## Provided material

=== Section Start ===

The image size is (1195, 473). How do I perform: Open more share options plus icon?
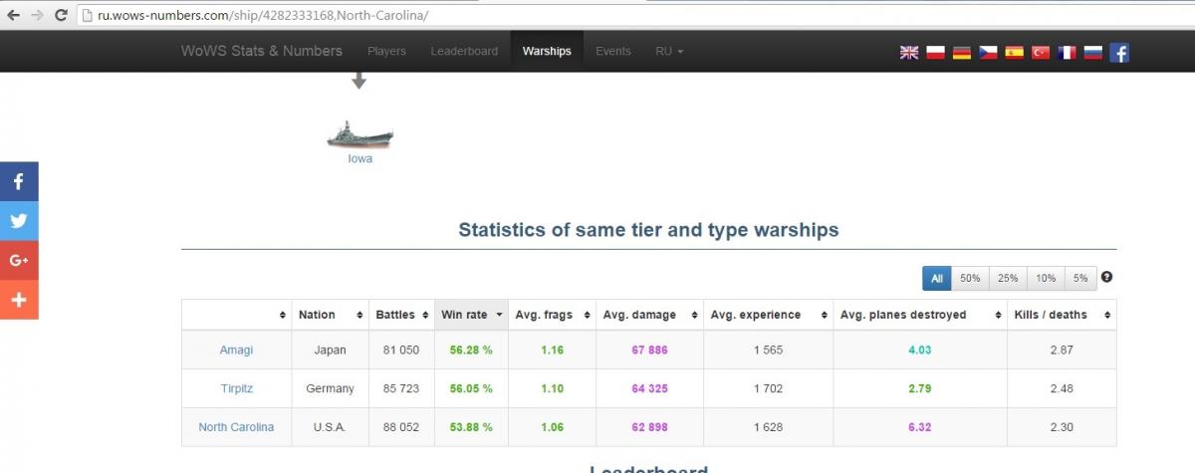tap(19, 300)
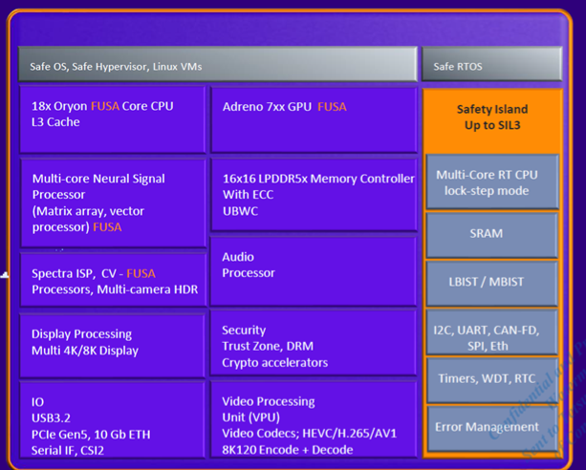Click the Safe OS, Safe Hypervisor header bar

pos(216,66)
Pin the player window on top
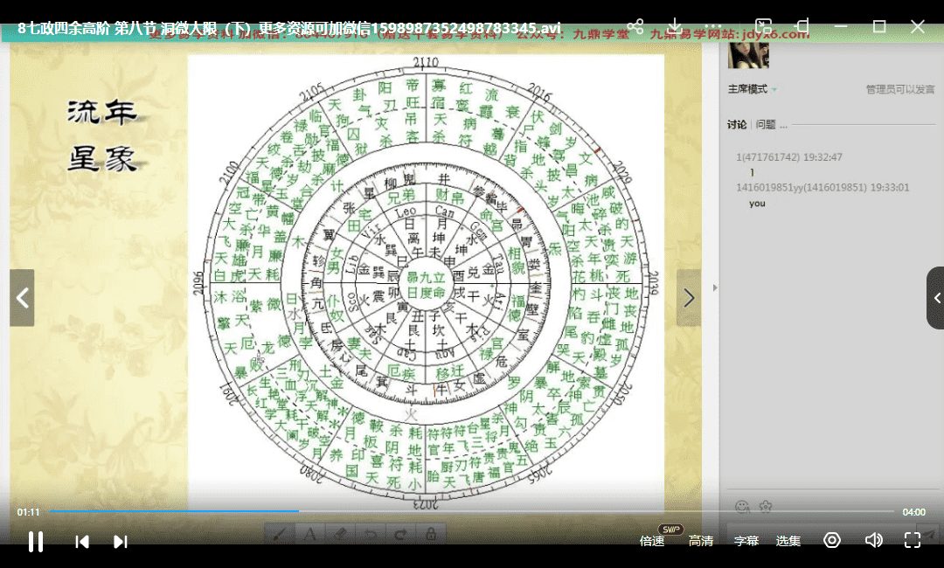The image size is (944, 568). (x=802, y=26)
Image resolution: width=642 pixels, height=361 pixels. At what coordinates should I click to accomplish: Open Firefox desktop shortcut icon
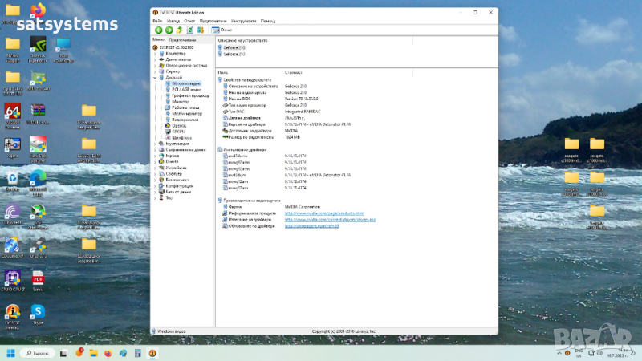[x=38, y=11]
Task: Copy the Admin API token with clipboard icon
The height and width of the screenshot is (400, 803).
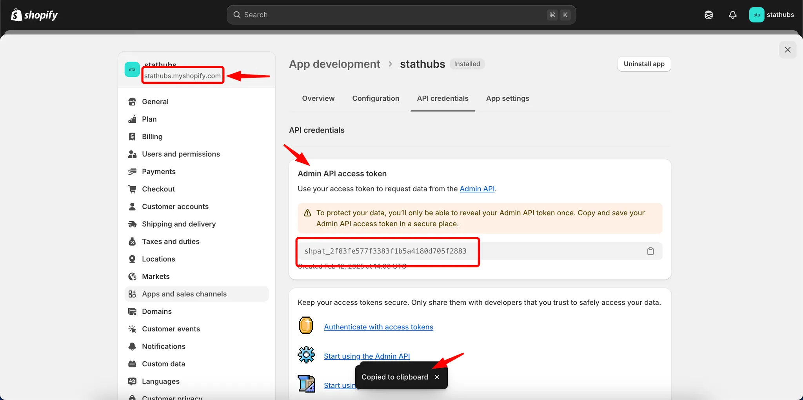Action: 650,251
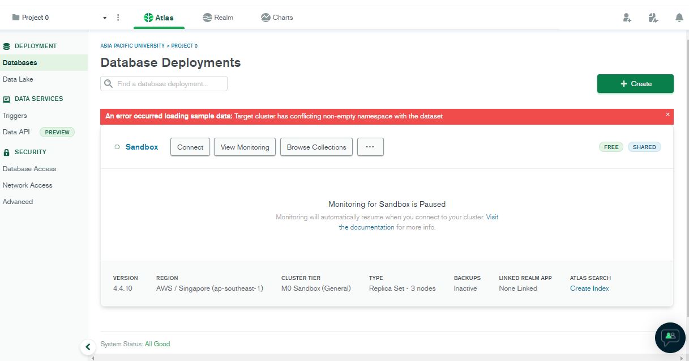Select Database Access in the sidebar
The height and width of the screenshot is (361, 689).
point(29,168)
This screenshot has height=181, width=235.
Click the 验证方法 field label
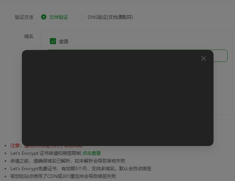[x=24, y=17]
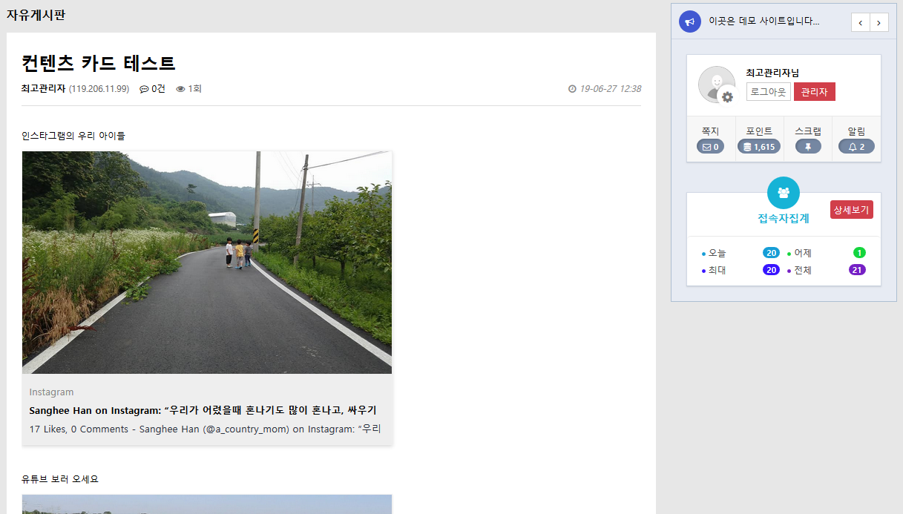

=== Section End ===

## What to produce
From the line containing "The height and width of the screenshot is (400, 803)." through the final line of the listing above, reproduce every line exactly, with no pictures.

## Written reply
The height and width of the screenshot is (400, 803).
Action: 650,251
Select Database Access in the sidebar
The height and width of the screenshot is (361, 689).
point(29,168)
This screenshot has height=181, width=235.
Click the 验证方法 field label
[x=24, y=17]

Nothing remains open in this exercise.